CloudFlare, a Web site security firm and network provider with clients that run the gamut from WikiLeaks to the Duke and Duchess of Cambridge, is getting 50 to 100 calls per day from customers demanding more answers about the firm's involvement with the U.S. National Security Agency, Prince says.
But that's information the company can't give out, he explains, and the inability to say anything about government requests is seriously hurting his business.
"We get calls regularly that say, 'CloudFlare must be working with the NSA,' which we're not," Prince said. "We've gone so far as to litigate requests that did not meet with our processes, but I can't tell you anything beyond that, which is insane."
CloudFlare is one of several companies that signed a letter asking the government to let them disclose the number of data requests that they receive from the United States, in the name of transparency with their customers. With more than 70 percent of its business overseas -- not uncommon for companies with cloud-based services -- CloudFlare is fighting a daily battle to keep its clients around the world from jumping ship to foreign competitors.
Prince said that even being able to share the number, not even the content, of U.S. data requests would make his clients more aware of his company's reputation.
"The fundamental thing here is trust. We're in the trust business. These programs threaten that trust," Prince said. "We've lost customers as a result of this and will continue to lose customers as a result of this."
CloudFlare does not oppose all such requests, he said.

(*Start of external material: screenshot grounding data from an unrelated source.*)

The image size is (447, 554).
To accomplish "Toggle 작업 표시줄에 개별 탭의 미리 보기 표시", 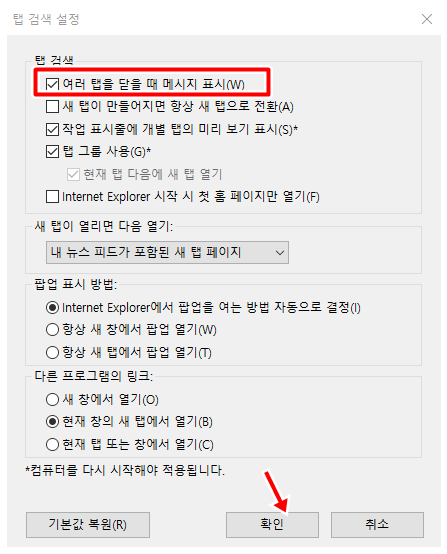I will 52,129.
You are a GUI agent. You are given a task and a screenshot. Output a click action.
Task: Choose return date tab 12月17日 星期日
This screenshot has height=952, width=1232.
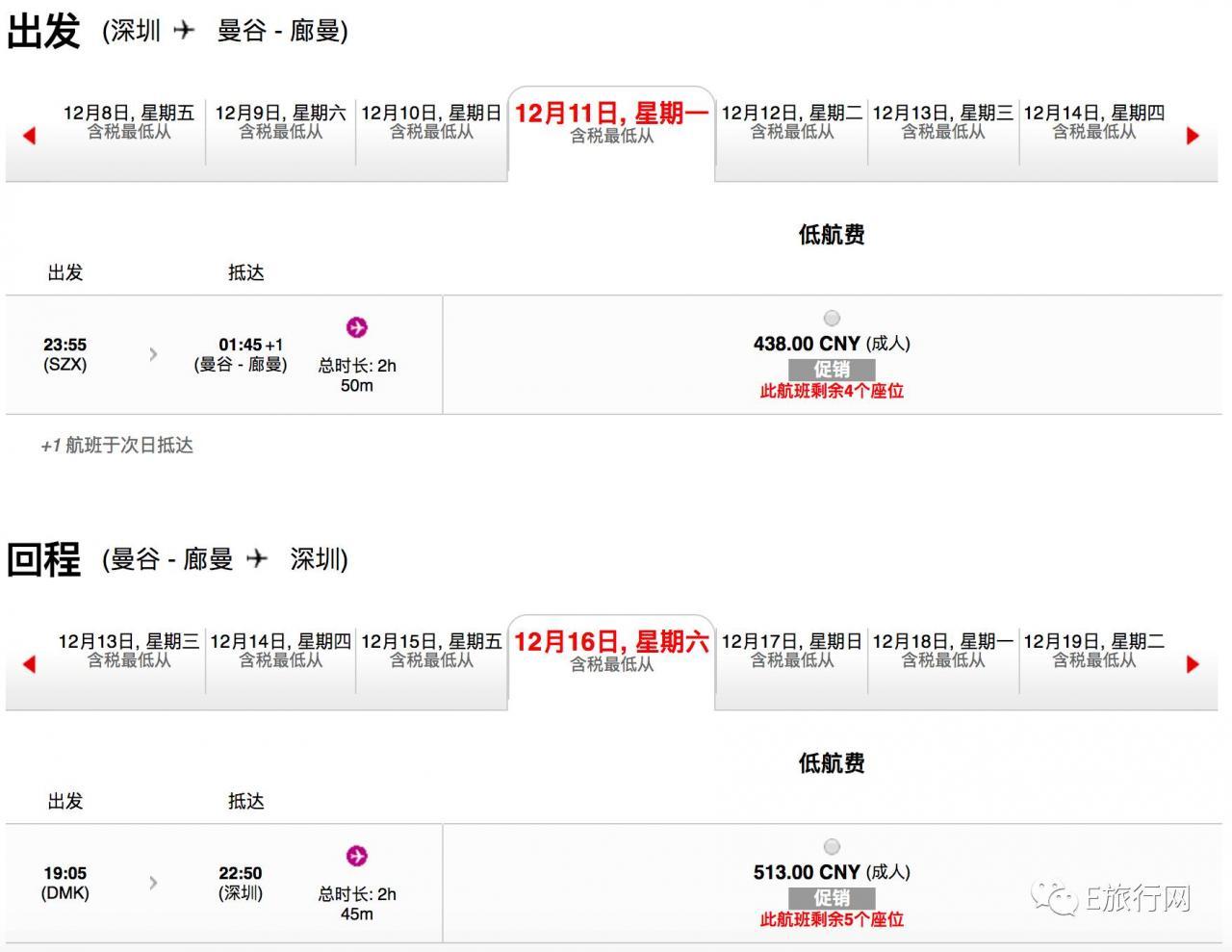point(792,651)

If the company deems a request to be reasonable -- he brought up the hypothetical situation of a site hosting pornographic pictures of an 8-year-old girl -- then CloudFlare is certainly willing to help.

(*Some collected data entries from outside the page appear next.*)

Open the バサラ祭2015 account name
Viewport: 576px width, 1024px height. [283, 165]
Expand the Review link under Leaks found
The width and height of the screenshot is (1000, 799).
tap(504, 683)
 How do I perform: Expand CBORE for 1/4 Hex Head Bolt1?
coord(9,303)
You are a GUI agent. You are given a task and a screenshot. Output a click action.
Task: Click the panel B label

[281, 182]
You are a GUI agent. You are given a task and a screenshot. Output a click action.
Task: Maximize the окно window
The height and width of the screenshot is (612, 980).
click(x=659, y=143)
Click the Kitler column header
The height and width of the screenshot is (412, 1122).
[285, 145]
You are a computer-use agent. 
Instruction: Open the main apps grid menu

Prince said the tech community is as much to blame as Washington for these types of problems. The two often have conflicting goals, with tech working to flow around barriers, and law aiming to build them up, he said.
Without more leeway from the government, Prince said, tech companies will have to come up with their own solutions that could cost law enforcement agencies valuable crime-fighting tools. Google has said that it's planning to encrypt its records to hamper government security programs that affect its customers' privacy. And Prince said he may have to do the same, for the good of his clients.
But he still has his reservations about putting up those barriers. "In the macro view, it might be good, but I worry about that eight-year-old girl," Prince said.